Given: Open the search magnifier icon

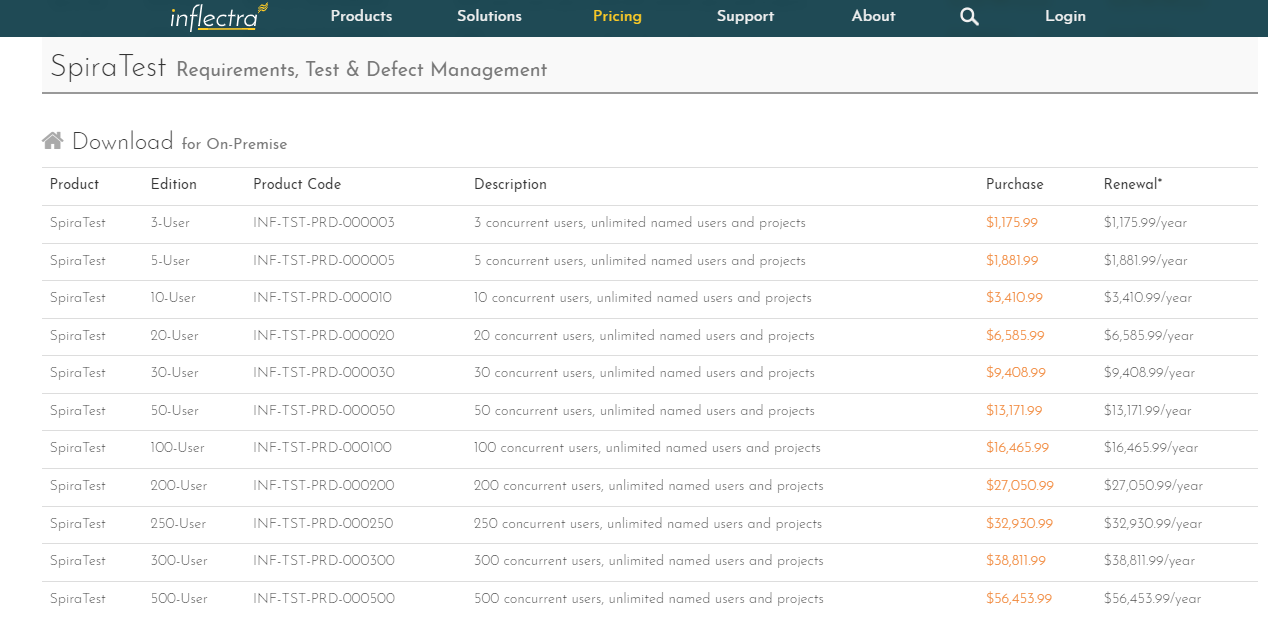Looking at the screenshot, I should 969,17.
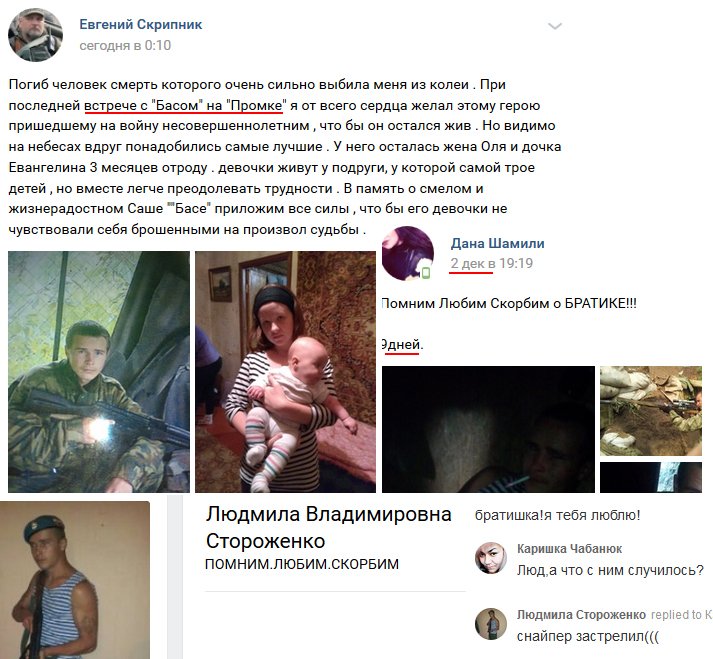View photo of woman holding baby
This screenshot has height=659, width=713.
point(286,372)
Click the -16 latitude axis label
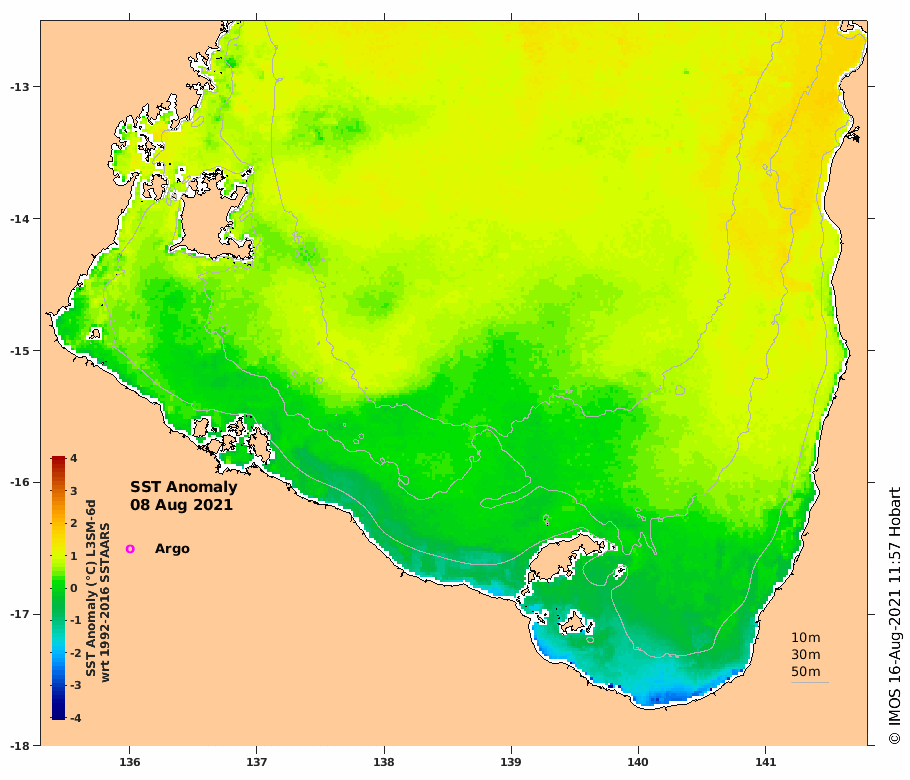 pos(18,483)
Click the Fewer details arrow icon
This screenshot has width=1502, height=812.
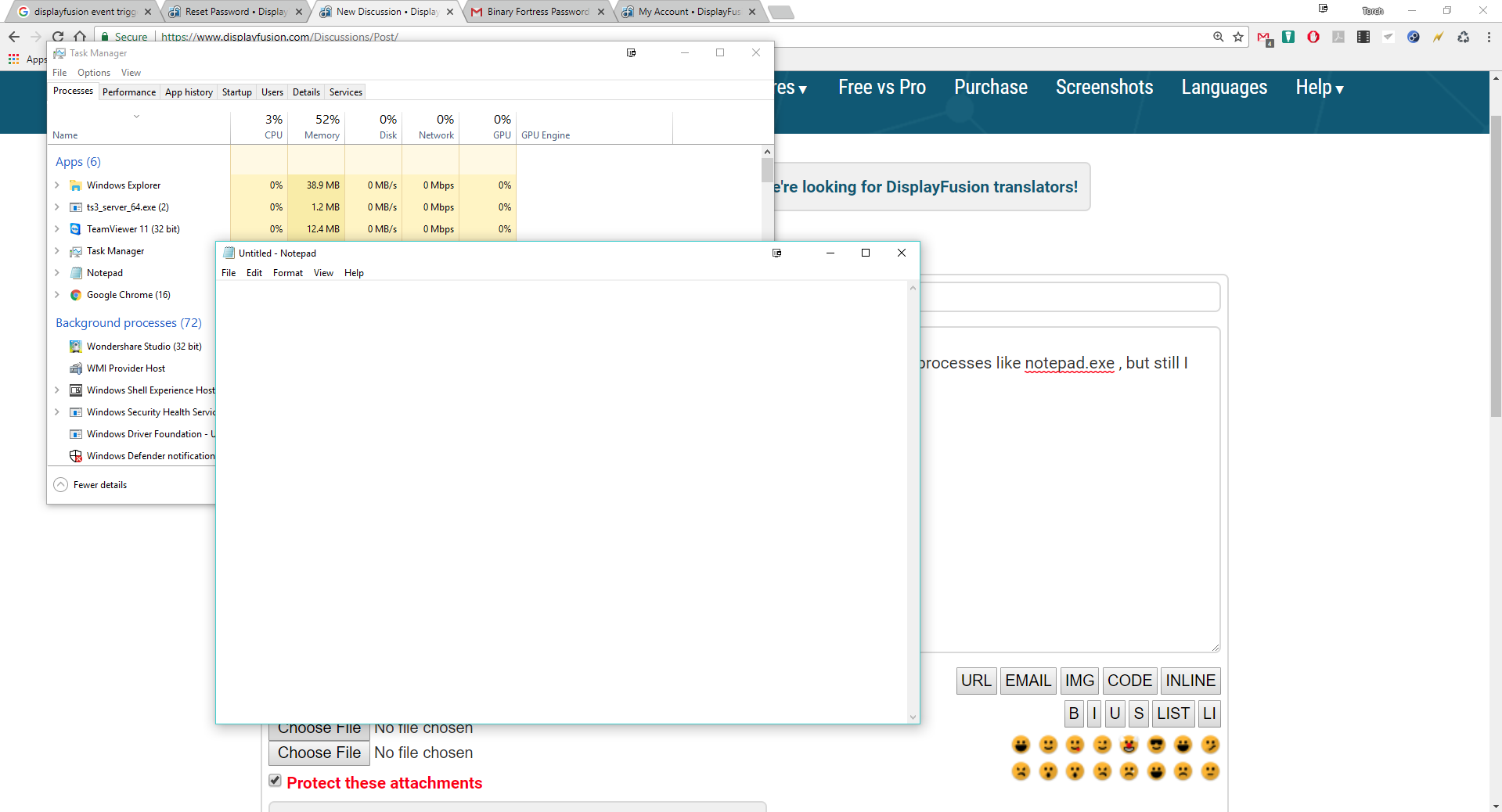(61, 485)
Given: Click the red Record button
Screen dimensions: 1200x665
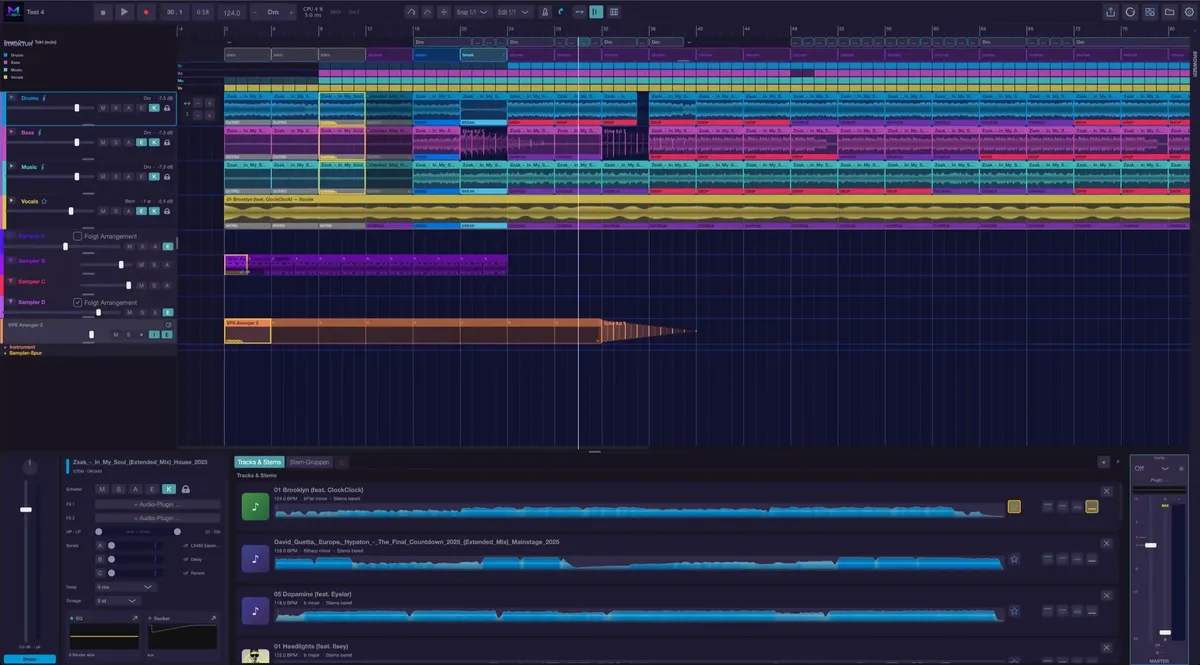Looking at the screenshot, I should [146, 12].
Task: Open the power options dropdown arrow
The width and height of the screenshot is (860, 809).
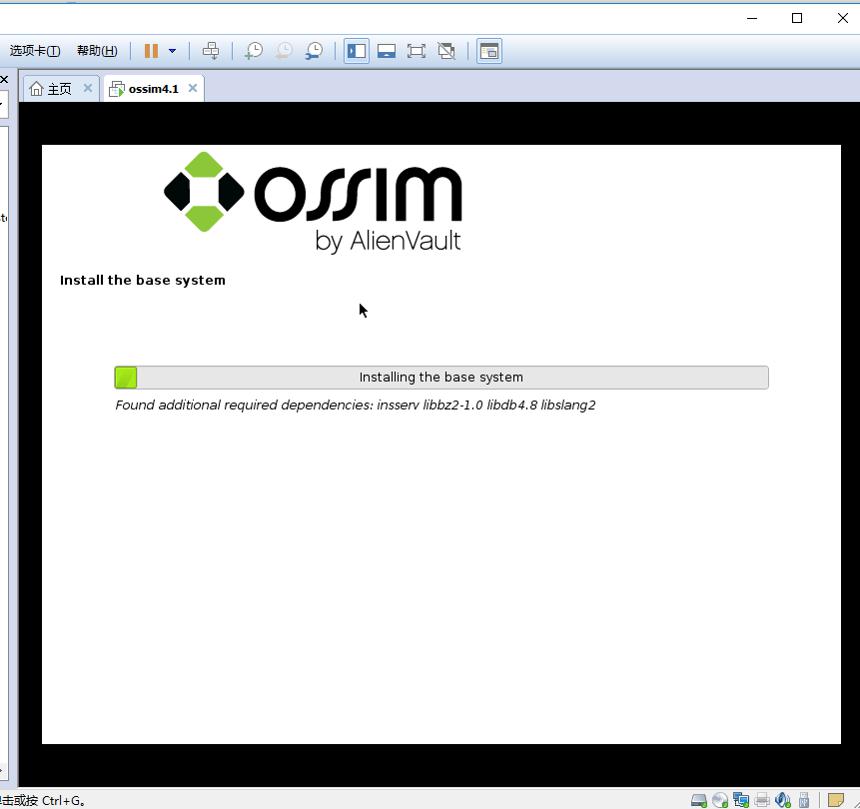Action: coord(172,51)
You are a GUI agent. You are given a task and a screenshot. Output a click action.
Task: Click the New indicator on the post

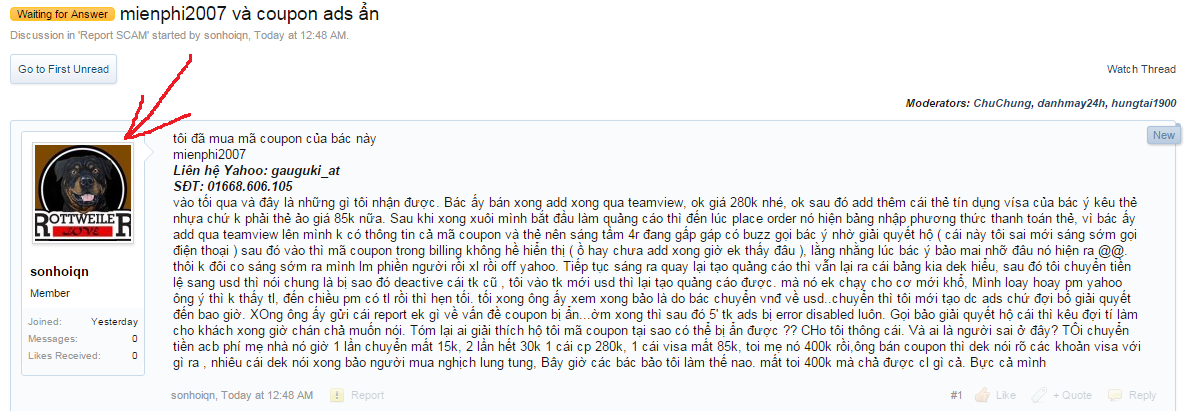(1163, 135)
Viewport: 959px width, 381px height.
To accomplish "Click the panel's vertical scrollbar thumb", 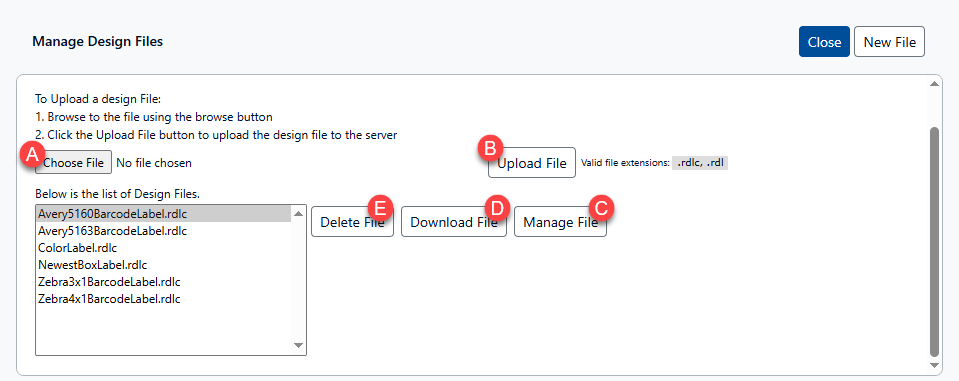I will (934, 242).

------

◆ **WHAT TO PRODUCE**: Please reproduce exactly and only the lines from the first line of the records through the line containing "Given: Click the red Record button", both included, omitting any pictures.

◆ **EXERCISE RESPONSE**:
Given: Open the search magnifier icon

Looking at the screenshot, I should 969,17.
View photo of woman holding baby
This screenshot has height=659, width=713.
point(286,372)
Click the -16 latitude axis label
 pos(18,483)
Click the Fewer details arrow icon
This screenshot has width=1502, height=812.
(61, 485)
Given: Click the red Record button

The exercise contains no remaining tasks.